__WHAT IS REQUIRED__
Each line from the one that contains "How do I perform: Click" to the last line of the records below must be restated word for word.

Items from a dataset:
----

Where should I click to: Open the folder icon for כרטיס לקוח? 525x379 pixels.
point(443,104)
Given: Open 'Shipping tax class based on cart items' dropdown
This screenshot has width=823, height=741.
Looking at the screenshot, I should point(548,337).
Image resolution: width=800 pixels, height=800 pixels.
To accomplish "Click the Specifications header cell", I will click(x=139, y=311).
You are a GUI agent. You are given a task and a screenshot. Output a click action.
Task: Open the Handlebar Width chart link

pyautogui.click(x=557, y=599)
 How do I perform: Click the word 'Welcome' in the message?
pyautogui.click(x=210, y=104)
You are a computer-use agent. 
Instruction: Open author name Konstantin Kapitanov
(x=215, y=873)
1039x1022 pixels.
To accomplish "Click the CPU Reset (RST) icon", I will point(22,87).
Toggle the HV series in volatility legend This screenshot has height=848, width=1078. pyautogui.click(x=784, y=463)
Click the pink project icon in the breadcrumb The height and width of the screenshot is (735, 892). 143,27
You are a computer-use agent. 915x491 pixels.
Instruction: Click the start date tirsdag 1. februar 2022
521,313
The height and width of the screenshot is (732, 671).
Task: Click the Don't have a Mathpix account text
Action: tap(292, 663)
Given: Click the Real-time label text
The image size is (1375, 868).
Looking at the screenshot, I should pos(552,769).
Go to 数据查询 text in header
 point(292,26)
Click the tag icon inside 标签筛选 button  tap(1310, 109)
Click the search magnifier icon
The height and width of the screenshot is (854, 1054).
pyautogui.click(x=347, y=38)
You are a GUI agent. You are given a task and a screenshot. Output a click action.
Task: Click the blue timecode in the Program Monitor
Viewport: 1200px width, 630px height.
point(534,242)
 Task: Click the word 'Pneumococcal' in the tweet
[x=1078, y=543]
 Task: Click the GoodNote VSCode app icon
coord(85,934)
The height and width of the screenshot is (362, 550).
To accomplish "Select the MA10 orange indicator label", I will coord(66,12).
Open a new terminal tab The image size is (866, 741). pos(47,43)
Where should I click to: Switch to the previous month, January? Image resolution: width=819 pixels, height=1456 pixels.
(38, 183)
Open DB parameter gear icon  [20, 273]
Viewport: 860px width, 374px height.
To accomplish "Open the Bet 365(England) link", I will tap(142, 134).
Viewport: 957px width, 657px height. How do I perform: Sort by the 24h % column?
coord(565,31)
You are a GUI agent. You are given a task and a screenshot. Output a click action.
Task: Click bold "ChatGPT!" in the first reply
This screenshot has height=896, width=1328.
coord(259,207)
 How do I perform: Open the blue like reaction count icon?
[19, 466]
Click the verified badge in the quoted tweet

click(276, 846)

----

__TASK RESPONSE__
 How do I perform: Click the word 'Welcome' in the message?
pyautogui.click(x=210, y=104)
You are a computer-use agent. 
Instruction: Open author name Konstantin Kapitanov
(x=215, y=873)
1039x1022 pixels.
To accomplish "Click the CPU Reset (RST) icon", I will point(22,87).
Toggle the HV series in volatility legend This screenshot has height=848, width=1078. pyautogui.click(x=784, y=463)
Click the pink project icon in the breadcrumb The height and width of the screenshot is (735, 892). 143,27
You are a computer-use agent. 915x491 pixels.
Instruction: Click the start date tirsdag 1. februar 2022
521,313
The height and width of the screenshot is (732, 671).
Task: Click the Don't have a Mathpix account text
Action: tap(292, 663)
Given: Click the Real-time label text
The image size is (1375, 868).
Looking at the screenshot, I should pos(552,769).
Go to 数据查询 text in header
 point(292,26)
Click the tag icon inside 标签筛选 button  tap(1310, 109)
Click the search magnifier icon
The height and width of the screenshot is (854, 1054).
pyautogui.click(x=347, y=38)
You are a GUI agent. You are given a task and a screenshot. Output a click action.
Task: Click the blue timecode in the Program Monitor
Viewport: 1200px width, 630px height.
point(534,242)
 Task: Click the word 'Pneumococcal' in the tweet
[x=1078, y=543]
 Task: Click the GoodNote VSCode app icon
coord(85,934)
The height and width of the screenshot is (362, 550).
To accomplish "Select the MA10 orange indicator label", I will coord(66,12).
Open a new terminal tab The image size is (866, 741). pos(47,43)
Where should I click to: Switch to the previous month, January? Image resolution: width=819 pixels, height=1456 pixels.
(38, 183)
Open DB parameter gear icon  [20, 273]
Viewport: 860px width, 374px height.
To accomplish "Open the Bet 365(England) link", I will tap(142, 134).
Viewport: 957px width, 657px height. How do I perform: Sort by the 24h % column?
coord(565,31)
You are a GUI agent. You are given a task and a screenshot. Output a click action.
Task: Click bold "ChatGPT!" in the first reply
This screenshot has height=896, width=1328.
coord(259,207)
 How do I perform: Open the blue like reaction count icon?
[19, 466]
Click the verified badge in the quoted tweet

click(276, 846)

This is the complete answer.